> Goal of the exercise
Write out the records in full and without alteration, setting aside their pictures.

> Data under study
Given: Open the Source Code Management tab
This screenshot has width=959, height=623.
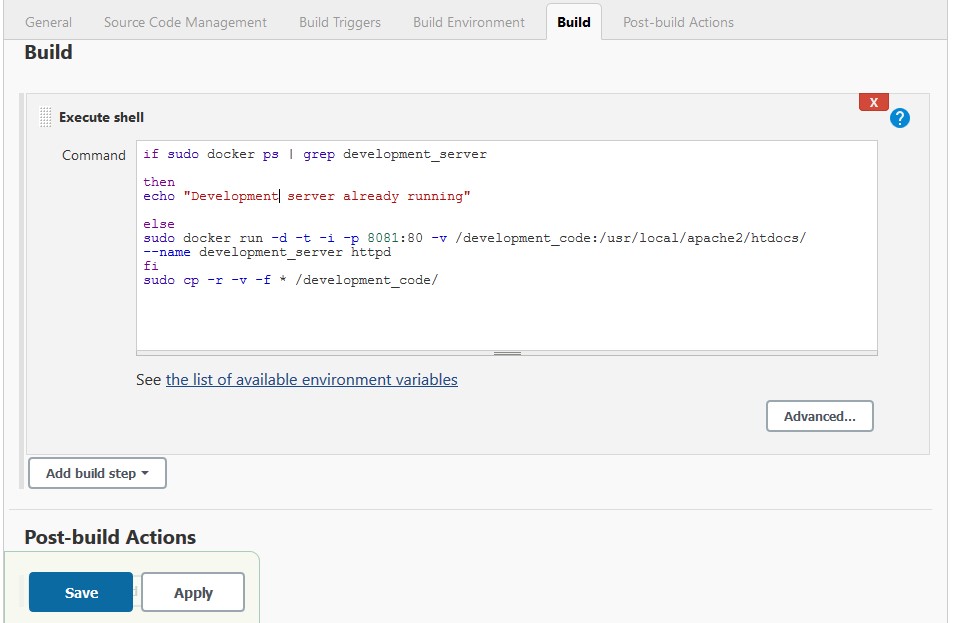Looking at the screenshot, I should click(185, 22).
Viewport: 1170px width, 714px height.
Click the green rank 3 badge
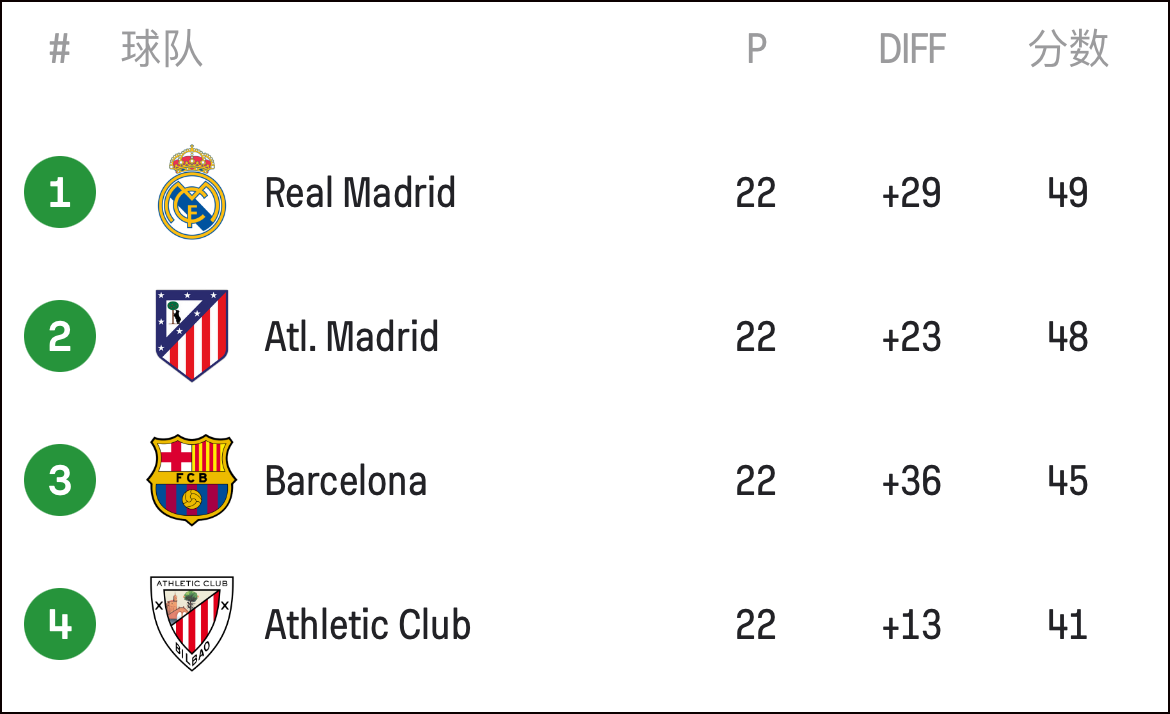coord(60,480)
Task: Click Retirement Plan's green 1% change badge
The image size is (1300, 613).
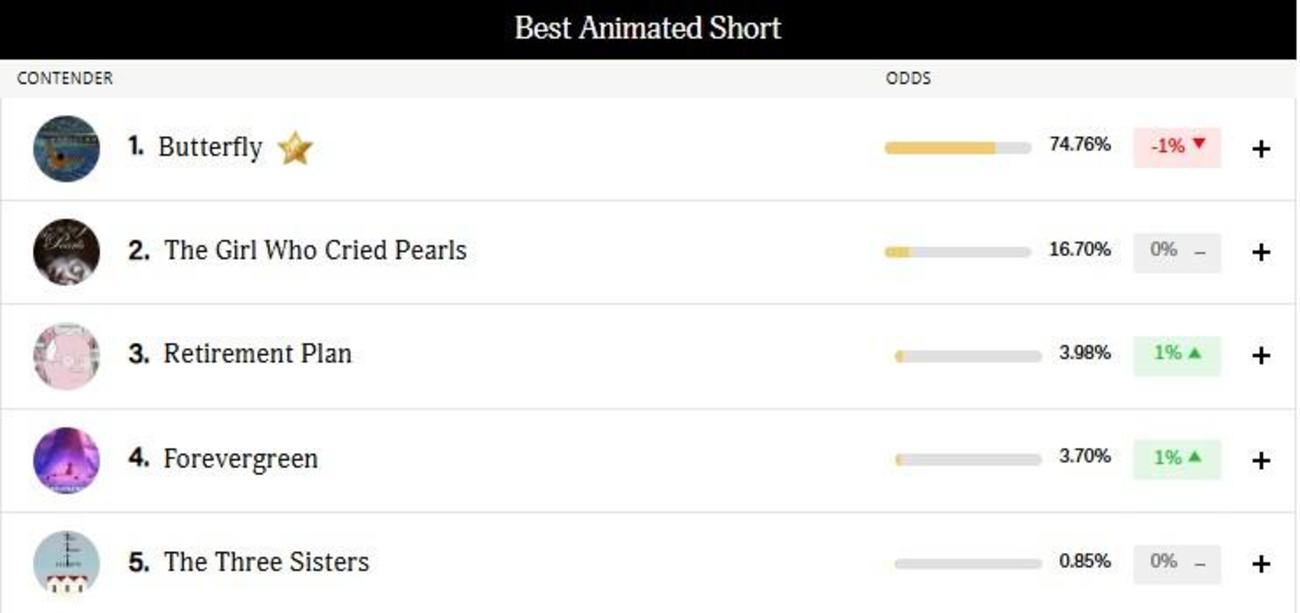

> Response area
Given: Open the Source Code Management tab
This screenshot has width=959, height=623.
Looking at the screenshot, I should click(185, 22).
Viewport: 1170px width, 714px height.
Click the green rank 3 badge
coord(60,480)
Task: Click Retirement Plan's green 1% change badge
The image size is (1300, 613).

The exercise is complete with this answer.